_ACTIONS TO TAKE_:
**A)** Copy the passage on Ernesto's emerging worldview word for word, from "There were parallels" to "meet one’s goals.".
**B)** In the passage on Ernesto's emerging worldview, who did Ernesto argue with at his uncle's funeral in 1951?

_DOCUMENT EXCERPT_:
##########
Ernesto’s emerging worldview began to reveal itself in personal encounters. At the funeral of an uncle in 1951, he argued with his cousin Juan Martín Moore de la Serna, pitting his interpretations of Marx and Engels against Moore’s defense of French Catholic philosophers. On a visit to Córdoba, he mortified Dolores Moyano with a Nietzschean put-down of Jesus Christ. The Korean conflict sparked strong arguments between Ernesto and his father, with Ernesto opposing the Americans’ role—accusing them of imperial designs—and his father supporting them. But none of his friends or relatives thought of Ernesto as a Marxist; and indeed, neither did
he
, at the time. They attributed his outspoken espousal of un-fashionable positions to his “bohemian” upbringing and his iconoclastic personality, in keeping with his informal dress and his gypsy penchant for travel. Many of them probably assumed he would grow out of it in time.

There were parallels between Ernesto’s uncompromising posture and the political environment of Argentina. Perón’s Machiavellian exercise of power illuminated a formula for effecting radical political change
in spite of
the powerful opposition of a conservative oligarchy, the Catholic clergy, and sectors of the armed forces. Perón was a political master who could manipulate
situations by knowing the mood of the people, knowing who his real friends and enemies were, and knowing when to act. The lesson was clear: what was required to make political headway in a place such as Argentina was strong leadership and a willingness to use force to meet one’s goals.
##########
_PROVIDED INFORMATION_:
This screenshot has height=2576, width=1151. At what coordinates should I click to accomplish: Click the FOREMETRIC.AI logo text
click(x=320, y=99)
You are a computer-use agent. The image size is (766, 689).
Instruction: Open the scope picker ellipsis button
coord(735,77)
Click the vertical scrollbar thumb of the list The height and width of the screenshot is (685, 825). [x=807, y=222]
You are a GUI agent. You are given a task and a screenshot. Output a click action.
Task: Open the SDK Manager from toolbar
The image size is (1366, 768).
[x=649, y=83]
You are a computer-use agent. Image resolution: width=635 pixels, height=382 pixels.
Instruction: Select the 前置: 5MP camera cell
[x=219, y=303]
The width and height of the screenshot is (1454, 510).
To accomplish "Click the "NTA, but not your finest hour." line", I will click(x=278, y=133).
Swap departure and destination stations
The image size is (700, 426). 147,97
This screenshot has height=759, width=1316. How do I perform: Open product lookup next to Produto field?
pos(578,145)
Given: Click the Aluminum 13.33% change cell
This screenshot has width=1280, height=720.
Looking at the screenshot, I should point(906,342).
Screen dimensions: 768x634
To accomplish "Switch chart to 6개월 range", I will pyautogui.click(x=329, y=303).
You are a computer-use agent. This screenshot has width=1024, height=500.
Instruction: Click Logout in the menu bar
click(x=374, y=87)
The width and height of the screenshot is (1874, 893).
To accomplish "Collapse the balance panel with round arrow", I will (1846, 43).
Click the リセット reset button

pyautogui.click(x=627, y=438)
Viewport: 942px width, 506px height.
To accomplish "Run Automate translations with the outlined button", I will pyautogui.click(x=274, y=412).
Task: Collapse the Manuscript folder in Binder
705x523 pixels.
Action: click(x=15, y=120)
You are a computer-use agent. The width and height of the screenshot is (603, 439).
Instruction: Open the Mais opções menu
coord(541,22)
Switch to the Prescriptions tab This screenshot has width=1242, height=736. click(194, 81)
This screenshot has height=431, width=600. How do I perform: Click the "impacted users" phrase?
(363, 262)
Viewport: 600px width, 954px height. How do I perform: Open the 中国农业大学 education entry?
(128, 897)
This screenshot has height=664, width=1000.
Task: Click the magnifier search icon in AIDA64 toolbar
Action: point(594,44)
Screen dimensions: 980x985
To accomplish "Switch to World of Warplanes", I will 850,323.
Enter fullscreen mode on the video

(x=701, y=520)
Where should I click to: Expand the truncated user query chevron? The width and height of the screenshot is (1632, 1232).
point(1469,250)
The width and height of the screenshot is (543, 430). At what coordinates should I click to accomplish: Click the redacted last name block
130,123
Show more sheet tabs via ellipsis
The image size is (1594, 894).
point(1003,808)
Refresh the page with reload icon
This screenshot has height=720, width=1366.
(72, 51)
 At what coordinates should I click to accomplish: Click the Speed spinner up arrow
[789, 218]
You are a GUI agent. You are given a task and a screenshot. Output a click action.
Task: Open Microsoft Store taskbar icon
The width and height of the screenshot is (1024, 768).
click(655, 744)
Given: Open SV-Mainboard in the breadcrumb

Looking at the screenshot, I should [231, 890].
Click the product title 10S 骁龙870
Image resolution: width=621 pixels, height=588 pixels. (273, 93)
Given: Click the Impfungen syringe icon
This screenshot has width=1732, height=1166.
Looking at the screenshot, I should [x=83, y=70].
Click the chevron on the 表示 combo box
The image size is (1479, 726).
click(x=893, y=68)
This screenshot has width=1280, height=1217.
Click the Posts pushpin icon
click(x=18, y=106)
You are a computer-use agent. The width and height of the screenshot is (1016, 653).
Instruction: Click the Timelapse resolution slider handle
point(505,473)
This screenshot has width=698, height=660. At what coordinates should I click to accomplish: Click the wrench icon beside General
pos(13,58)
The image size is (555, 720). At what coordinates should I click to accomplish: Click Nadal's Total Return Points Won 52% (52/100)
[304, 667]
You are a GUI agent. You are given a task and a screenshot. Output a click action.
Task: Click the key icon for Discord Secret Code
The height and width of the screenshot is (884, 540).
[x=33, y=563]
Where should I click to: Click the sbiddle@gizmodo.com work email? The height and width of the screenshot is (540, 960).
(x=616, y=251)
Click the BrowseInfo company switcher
##########
_SOLUTIONS BELOW_:
**A)**
There were parallels between Ernesto’s uncompromising posture and the political environment of Argentina. Perón’s Machiavellian exercise of power illuminated a formula for effecting radical political change
in spite of
the powerful opposition of a conservative oligarchy, the Catholic clergy, and sectors of the armed forces. Perón was a political master who could manipulate
situations by knowing the mood of the people, knowing who his real friends and enemies were, and knowing when to act. The lesson was clear: what was required to make political headway in a place such as Argentina was strong leadership and a willingness to use force to meet one’s goals.

**B)** His cousin Juan Martín Moore de la Serna.